Abortion Pill Examined
by Eva Marie Stover, Women Exploited by Abortion
January 19, 1994, The News Enterprise of Elizabethtown, KY -- Pg. 4A


Three feminists, Janice Raymond, professor of women's studies and medical ethics at the
University of Massachusetts, Amherst; Renate Klein, lecturer in women's studies at Deakin Univerisity (Australia); and Lynette J. Dumble, the senior research fellow in the University of Melbourne's department of surgery at the Royal Melbourne Hospital (Australia), have recently published a detailed 115-page book that sharply criticizes the abortion pill RU-486.

"RU-486:  Misconceptions, Myths and Morals" describes, an exhaustive detail, how women are being sold a bill of goods and are routinely being treated as "guinea pigs" to determine the drug's short-term and long-term adverse effects.  The authors thoroughly documented the dangers of
the chemical abortion technique (RU-486 plus prostaglandin to increase efficiency") and strongly demanded that RU-486 be pulled from the market immediately.

There report, published by the institute of Women and Technology at the Massachusetts
Institute of Technology, is especially important on two counts.  First, it characterizes the first substantial criticism of RU-486 by abortion advocates.  And second, it offers documentation that frames long-standing pro-life objectives to RU-486.  The book totally refutes the safety and effectiveness claims made for the RU-486 abortion technique.

The book attacks RU-486 in three general areas.  First, contrary to what many pro-abortion feminists have insisted, the authors show that the RU-486 abortion method is neither private nor
is it a step toward "demedicalizing" abortion.

Second, RU-486 research reports reveal that scientists have cold-heartedly disregarded the
well-being of women patients during testing in that they have consistently glossed over clear evidence of severe adverse complications.  More alarming is the absence of information about
the effect of RU-486 throughout the woman's body, on her immature ova, and therefore, subsequent babies.  The authors also concluded that the RU-486's use for treating endometriosis and breast cancer, like earlier drugs is a fallacy.  A recent article in Obstetrical and Gynecological survey "strongly cautioned against touting RU-486 as an anti-cancer agent.  One study even suggested that RU-486 may cause existing cancer cells to proliferate.

A third major criticism of RU-486 is its use in combination with the powerful synthetic hormone
prostaglandin, to increase the "efficiency" of the abortion process.  The authors worry about the unknown short-term and long-term biological consequences from two second-rate chemicals. 
They also believe it is irrational to expect that these two chemicals, which independently failed
as abortifacients, will be miraculously transformed by their combination to become the successful and acceptable method of abortion in the future.
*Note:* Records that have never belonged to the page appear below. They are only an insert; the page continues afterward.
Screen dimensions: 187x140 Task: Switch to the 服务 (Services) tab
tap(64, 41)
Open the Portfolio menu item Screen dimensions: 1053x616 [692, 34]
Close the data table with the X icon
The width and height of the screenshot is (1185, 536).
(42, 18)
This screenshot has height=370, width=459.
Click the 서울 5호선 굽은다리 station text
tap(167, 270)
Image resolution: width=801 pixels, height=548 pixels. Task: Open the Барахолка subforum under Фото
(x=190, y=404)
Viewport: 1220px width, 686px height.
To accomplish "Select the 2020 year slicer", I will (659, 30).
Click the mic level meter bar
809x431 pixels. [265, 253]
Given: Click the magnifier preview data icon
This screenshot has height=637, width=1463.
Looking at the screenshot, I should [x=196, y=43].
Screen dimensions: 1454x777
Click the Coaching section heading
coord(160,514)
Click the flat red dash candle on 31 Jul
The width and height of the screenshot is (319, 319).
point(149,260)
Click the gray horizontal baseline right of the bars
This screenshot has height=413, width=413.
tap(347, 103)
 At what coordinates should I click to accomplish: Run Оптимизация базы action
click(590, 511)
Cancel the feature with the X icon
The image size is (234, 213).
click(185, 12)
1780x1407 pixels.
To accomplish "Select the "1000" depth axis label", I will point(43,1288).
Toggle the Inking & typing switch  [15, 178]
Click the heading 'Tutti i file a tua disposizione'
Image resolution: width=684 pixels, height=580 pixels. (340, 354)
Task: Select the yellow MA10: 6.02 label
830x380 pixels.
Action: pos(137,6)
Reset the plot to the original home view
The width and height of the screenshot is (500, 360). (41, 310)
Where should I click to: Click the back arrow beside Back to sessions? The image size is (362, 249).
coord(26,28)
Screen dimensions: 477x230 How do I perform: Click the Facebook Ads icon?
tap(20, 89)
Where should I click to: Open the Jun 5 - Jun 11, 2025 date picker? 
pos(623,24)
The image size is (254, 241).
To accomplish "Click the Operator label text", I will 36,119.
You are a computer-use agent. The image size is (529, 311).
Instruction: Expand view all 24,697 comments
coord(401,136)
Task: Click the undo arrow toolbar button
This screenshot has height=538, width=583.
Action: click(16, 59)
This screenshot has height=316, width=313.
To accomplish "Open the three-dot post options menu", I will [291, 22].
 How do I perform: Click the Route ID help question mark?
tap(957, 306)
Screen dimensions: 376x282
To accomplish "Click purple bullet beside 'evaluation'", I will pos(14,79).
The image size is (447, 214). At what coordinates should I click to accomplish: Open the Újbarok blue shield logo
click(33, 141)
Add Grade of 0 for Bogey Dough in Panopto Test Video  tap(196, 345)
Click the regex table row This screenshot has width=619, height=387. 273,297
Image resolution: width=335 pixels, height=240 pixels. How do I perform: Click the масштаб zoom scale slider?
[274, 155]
These same reckless claims recall similar hopes about another "wonder drug" -- DES (diethylstilbestrol) -- which was prescribed to women in the 1940's, but years later, was found to cause horrible side effects such as uterine cancer and miscarriage for the daughters of women
who took it during pregnancy.  Recently, in New York City, 11 women whose mothers took DES during pregnancy won a $42.3 million lawsuit against three small drug companies.  According to
the Courier-Journal,  Jan. 9th, these women claimed that DES caused them reproductive
problems not even related to cancer.

Why then are the pro-abortion feminists advocating RU-486 so adamantly?  For the fear that
Roe vs Wade would be overturned, leading them to seek another abortion technique at any cost, even at the cost of their own lives.  Through ignorance, women are being driven further and
further into bondage.  Women of America wake up!  In the guise of "freedom of choice" we are destroying ourselves and our children.

So far, RU-486 has been kept out of this nation.  But for how long?  Let us continue to pray that
the medical community will wake up to remember and reaffirm, by word and deed, the ancient
words of the Hippocratic Oath they vowed to uphold until recently:  "I will give no deadly medicine
to anyone if asked, nor suggest any such counsel:  furthermore, I will not give to a woman an instrument to produce abortion."